The following is the traditional biography of king Kulasekhara, based on sources generally dated to the 12th–14th centuries CE.

Kulasekhara was born at Vanchi, in the Western Country (Kerala), in Kali Era 28 to the Chera ruler "Dridhavrata". When Kulasekhara came of age, his father abdicated the throne and retired from public life, as was customary, allowing Kulasekhara to ascend as the new king.

Young Kulasekhara was a devoted follower of god Vishnu. His devotion was so profound that it is said that, upon hearing the story of how the demon king Ravana abducted Sita, he immediately ordered his warriors to prepare for an invasion of Lanka. On another occasion, a jealous minister, envious of the king's favor toward Vaishnavites, falsely accused the devotees of wrongdoing. To prove their innocence, Kulasekhara successfully underwent the Trial by Ordeal, placing his hand into a pot containing snakes.

Later, Kulasekhara renounced his throne and embarked on a pilgrimage to the holy site of Srirangam. He spent several years there worshiping lord Vishnu and arranged the marriage of his daughter, "Cherakula Valli Nachiyar", to the deity of the Srirangam Temple. As part of the dowry, he donated all his royal wealth, constructed the "Chenaivenran Mandapa", and repaired the temple's prakara, which was thereafter known as "Kulasekhara Tiruvidi." He continued his pilgrimage, visiting the sacred temples of Tiruvenkatam, Tiruvayodhya, Tillai-Chitrakutam, Tirukannapuram, Tirumalirunjolai, and Tiruvitruvakkode (in Palakkad district), before finally settling in Brahmadesam near Tirukkurukur, the birthplace of Nammalvar. He died there at the age of sixty-seven.

The shrine of Cherakula Valli Nachiyar within the Srirangam Temple Complex commemorates the daughter of king Kulasekhara.

== Literary contributions ==
Kulasekhara was the author of "Perumal Tirumoli" in Tamil and "Mukundamala" in Sanskrit. Kulasekhara Alvar's poems are deeply devotional, dedicated to the principal avataras of Vishnu — Rama and Krishna. He immerses himself in their lives, identifying with various roles in their divine narratives.

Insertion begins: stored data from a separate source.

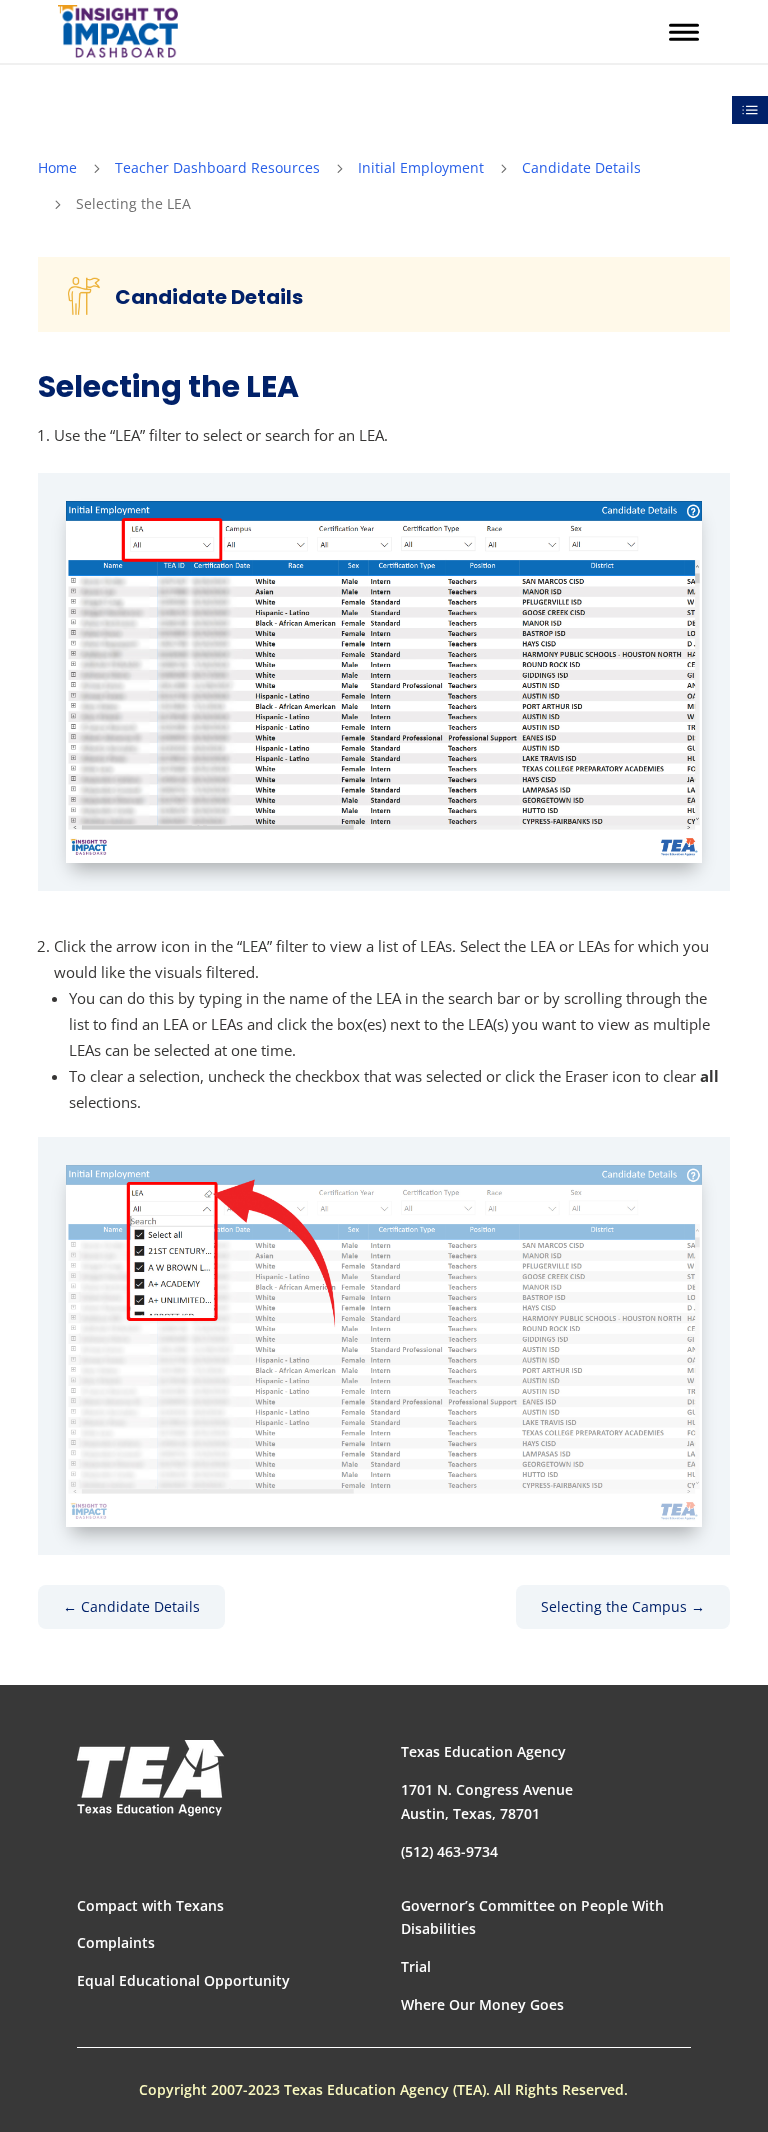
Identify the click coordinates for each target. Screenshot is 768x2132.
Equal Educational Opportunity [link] (183, 1980)
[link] (118, 31)
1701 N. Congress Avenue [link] (487, 1789)
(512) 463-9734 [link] (449, 1851)
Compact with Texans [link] (150, 1905)
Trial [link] (416, 1966)
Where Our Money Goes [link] (482, 2004)
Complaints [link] (116, 1942)
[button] (684, 32)
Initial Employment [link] (421, 167)
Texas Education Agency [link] (483, 1751)
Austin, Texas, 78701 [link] (470, 1813)
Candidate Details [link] (581, 167)
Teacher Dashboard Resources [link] (217, 167)
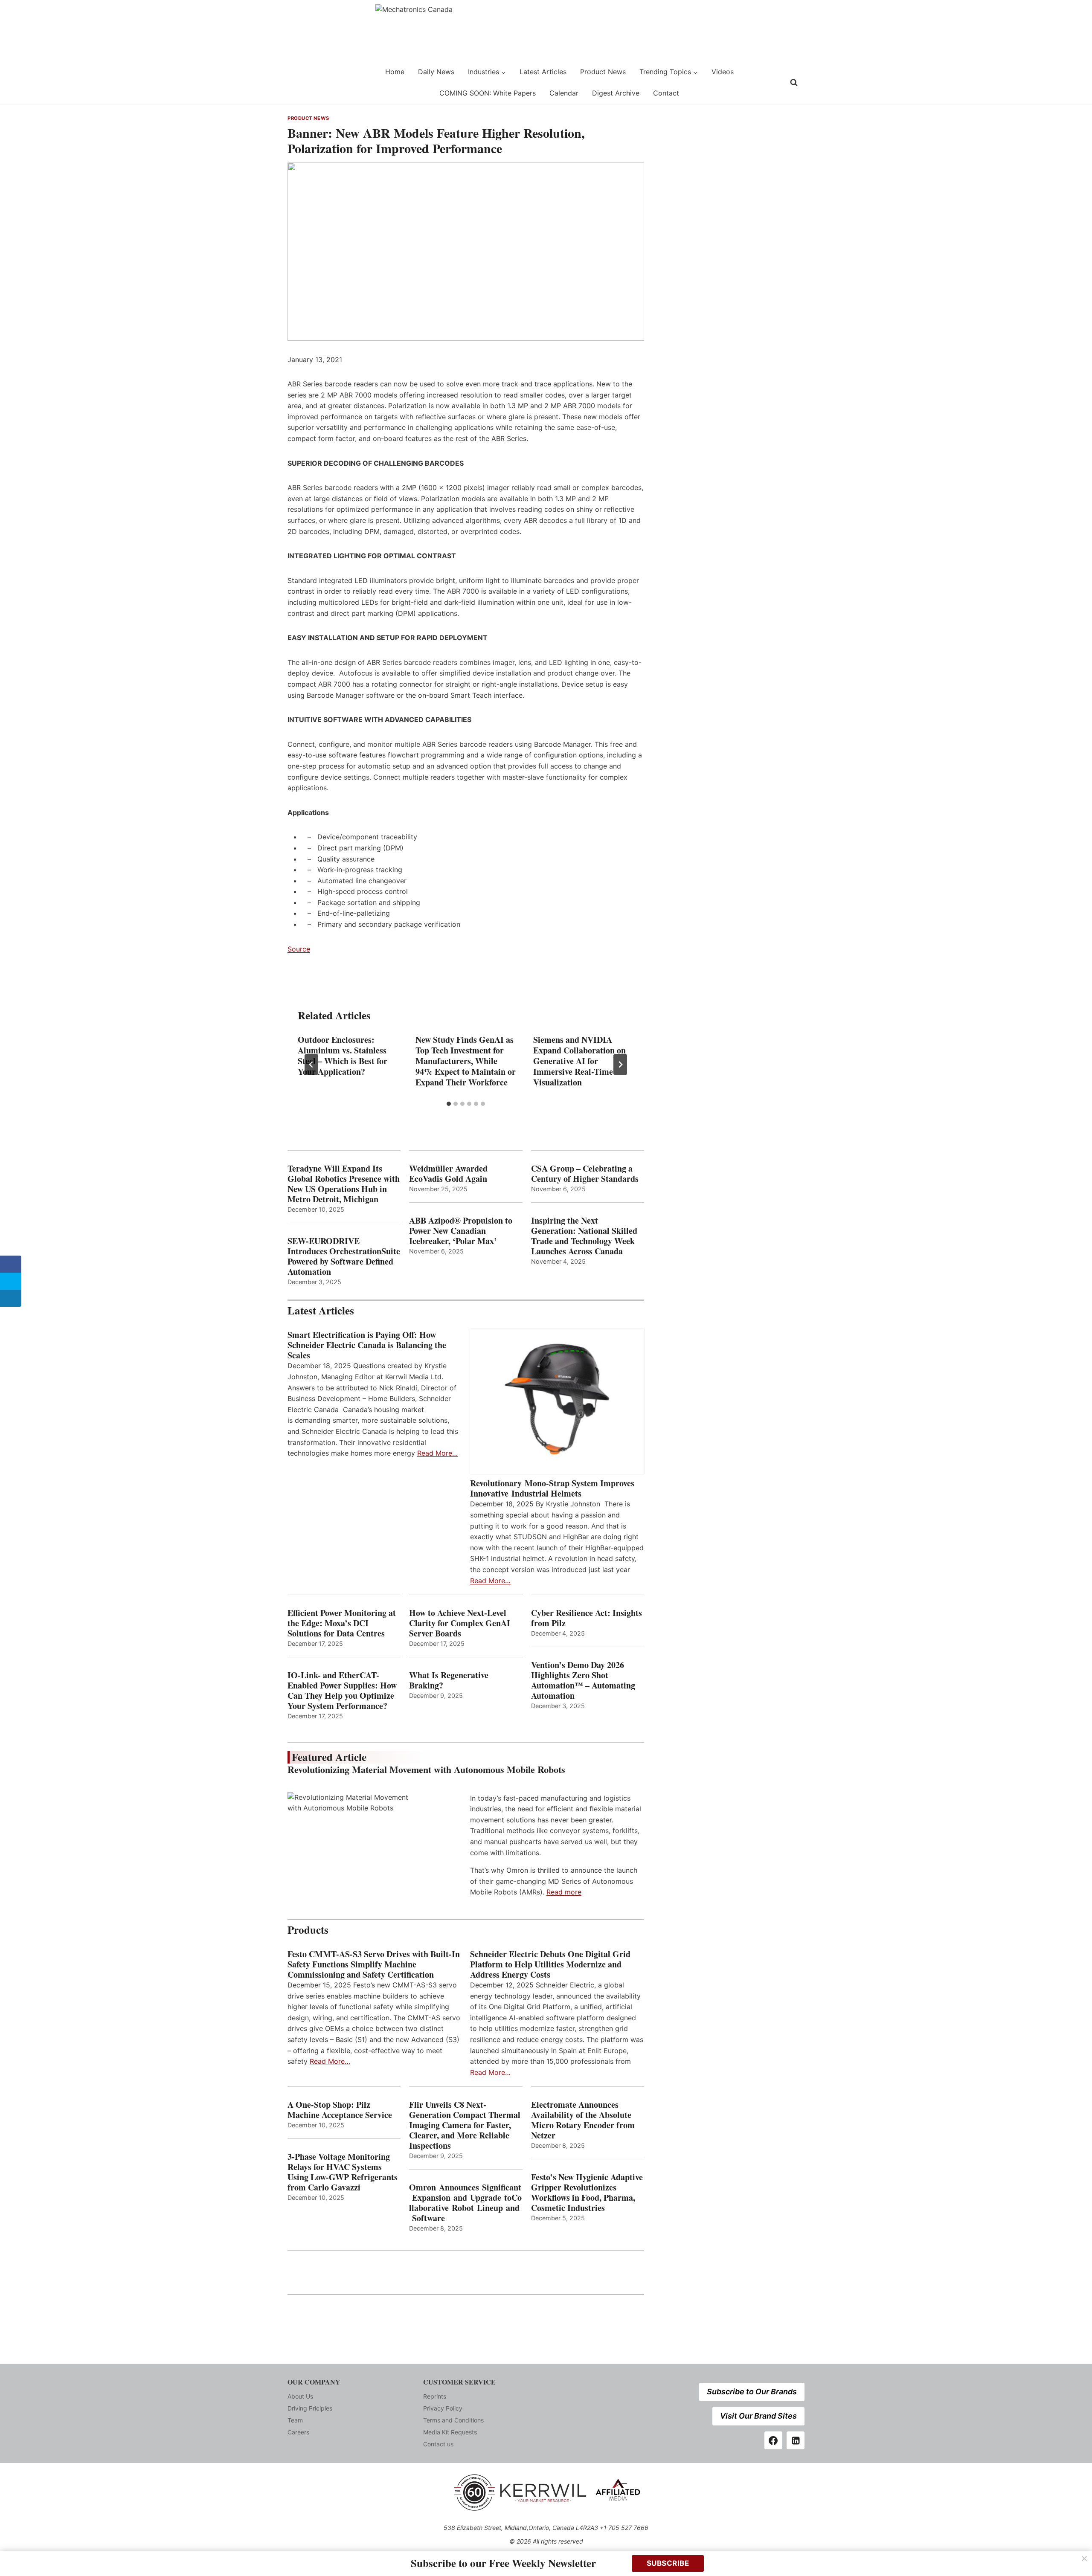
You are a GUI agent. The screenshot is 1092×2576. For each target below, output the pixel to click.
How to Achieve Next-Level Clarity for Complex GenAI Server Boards (459, 1623)
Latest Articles (543, 71)
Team (295, 2420)
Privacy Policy (442, 2408)
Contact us (438, 2444)
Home (394, 71)
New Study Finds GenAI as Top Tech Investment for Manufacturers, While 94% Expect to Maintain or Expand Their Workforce (465, 1060)
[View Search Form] (793, 82)
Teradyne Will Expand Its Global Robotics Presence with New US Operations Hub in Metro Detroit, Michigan (344, 1183)
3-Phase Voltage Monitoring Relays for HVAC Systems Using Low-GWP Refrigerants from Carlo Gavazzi (343, 2172)
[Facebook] (773, 2440)
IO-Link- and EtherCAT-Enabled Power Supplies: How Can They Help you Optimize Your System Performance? (342, 1690)
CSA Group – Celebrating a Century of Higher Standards (585, 1173)
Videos (723, 71)
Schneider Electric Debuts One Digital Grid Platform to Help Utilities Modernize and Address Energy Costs (550, 1964)
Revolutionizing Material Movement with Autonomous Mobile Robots (426, 1769)
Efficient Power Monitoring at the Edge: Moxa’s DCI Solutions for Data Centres (342, 1623)
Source (299, 949)
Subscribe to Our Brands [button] (752, 2391)
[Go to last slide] (311, 1064)
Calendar (563, 93)
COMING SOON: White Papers (487, 93)
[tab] (449, 1104)
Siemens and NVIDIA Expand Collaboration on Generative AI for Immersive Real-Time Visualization (579, 1060)
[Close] (1084, 2558)
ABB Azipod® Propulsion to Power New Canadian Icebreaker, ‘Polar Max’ (460, 1230)
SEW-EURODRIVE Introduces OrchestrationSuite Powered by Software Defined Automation (344, 1256)
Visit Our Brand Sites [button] (758, 2415)
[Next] (620, 1064)
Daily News (436, 71)
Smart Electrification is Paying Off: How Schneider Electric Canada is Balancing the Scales (367, 1345)
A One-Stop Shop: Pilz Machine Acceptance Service (340, 2110)
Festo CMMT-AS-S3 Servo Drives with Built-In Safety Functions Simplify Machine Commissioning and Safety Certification (374, 1964)
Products (308, 1930)
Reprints (434, 2396)
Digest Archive (615, 93)
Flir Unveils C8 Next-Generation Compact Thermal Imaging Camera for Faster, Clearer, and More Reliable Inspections (464, 2125)
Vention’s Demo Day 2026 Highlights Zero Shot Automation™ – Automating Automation (583, 1680)
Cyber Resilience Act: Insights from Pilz (586, 1618)
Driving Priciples (310, 2408)
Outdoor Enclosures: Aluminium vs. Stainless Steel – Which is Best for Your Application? (342, 1055)
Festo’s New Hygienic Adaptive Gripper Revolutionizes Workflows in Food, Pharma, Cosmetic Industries (587, 2192)
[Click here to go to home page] (309, 82)
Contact (666, 93)
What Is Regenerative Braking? (448, 1680)
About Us (300, 2396)
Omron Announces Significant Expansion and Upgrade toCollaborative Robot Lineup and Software (465, 2202)
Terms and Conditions (453, 2420)
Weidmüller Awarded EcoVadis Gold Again (448, 1173)
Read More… (437, 1453)
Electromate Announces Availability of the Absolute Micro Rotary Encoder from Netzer (583, 2120)
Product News (603, 71)
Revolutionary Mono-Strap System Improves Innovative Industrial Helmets (552, 1488)
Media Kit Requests (450, 2432)
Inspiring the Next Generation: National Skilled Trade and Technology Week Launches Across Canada (584, 1235)
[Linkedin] (795, 2440)
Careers (298, 2432)
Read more (563, 1892)
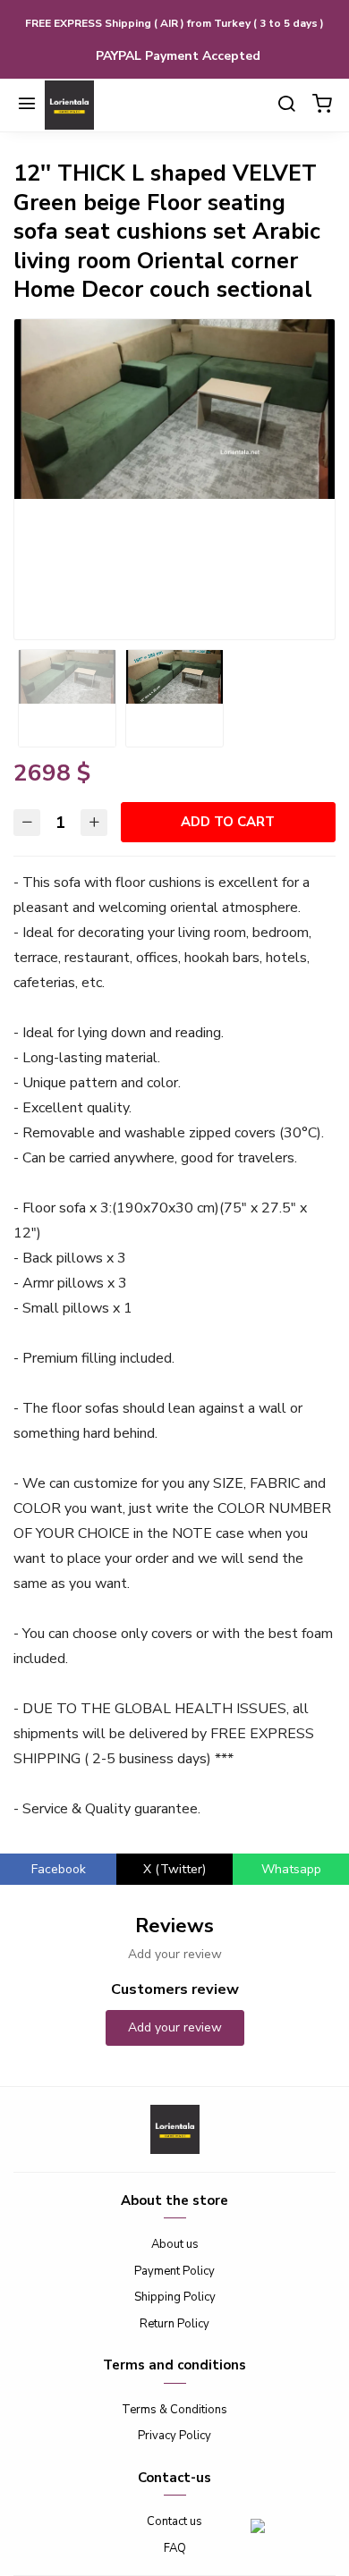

As a devotee of Rama, Kulasekhara internalizes the suffering of both Rama and his aged father, Dasaratha, as his own. His devotion is so profound that he regards Vishnu's devotees as manifestations of the god himself. In one composition, he adopts the perspective of Devaki, Krishna's birth mother, from whom Krishna was taken to Gokula to be raised by his foster parents, Nanda and Yasoda. Kulasekhara movingly expresses Devaki's sorrow at being separated from her child and her longing for reunion. In other poems, he sometimes envisions himself as a gopi deeply in love with Krishna, embodying the intense devotion and yearning characteristic of the bhakti tradition.

== Kulasekhara Varma ==
Kulasekhara Alvar is generally identified with "Kulasekhara Varma", the dramatist-king of medieval Kerala. Kulasekhara Varma is credited with authoring two Sanskrit plays, Tapatisamvarana and Subhadradhananjaya, as well as the Sanskrit champu kavya Ascharya Manjari. He is also possibly the author of the Sanskrit play Vicchinnabhiseka. In his works, Kulasekhara Varma refers to himself as Keralakula-chudamani ("the Crown Jewel of the Chera dynasty"), Keraladhinatha ("the King of the Chera Country"), and Mahodayapura-paramesvara ("the Lord of the City of Makotai"). An inscription from Chembra (954/55 CE) records a performance of Tapatisamvarana.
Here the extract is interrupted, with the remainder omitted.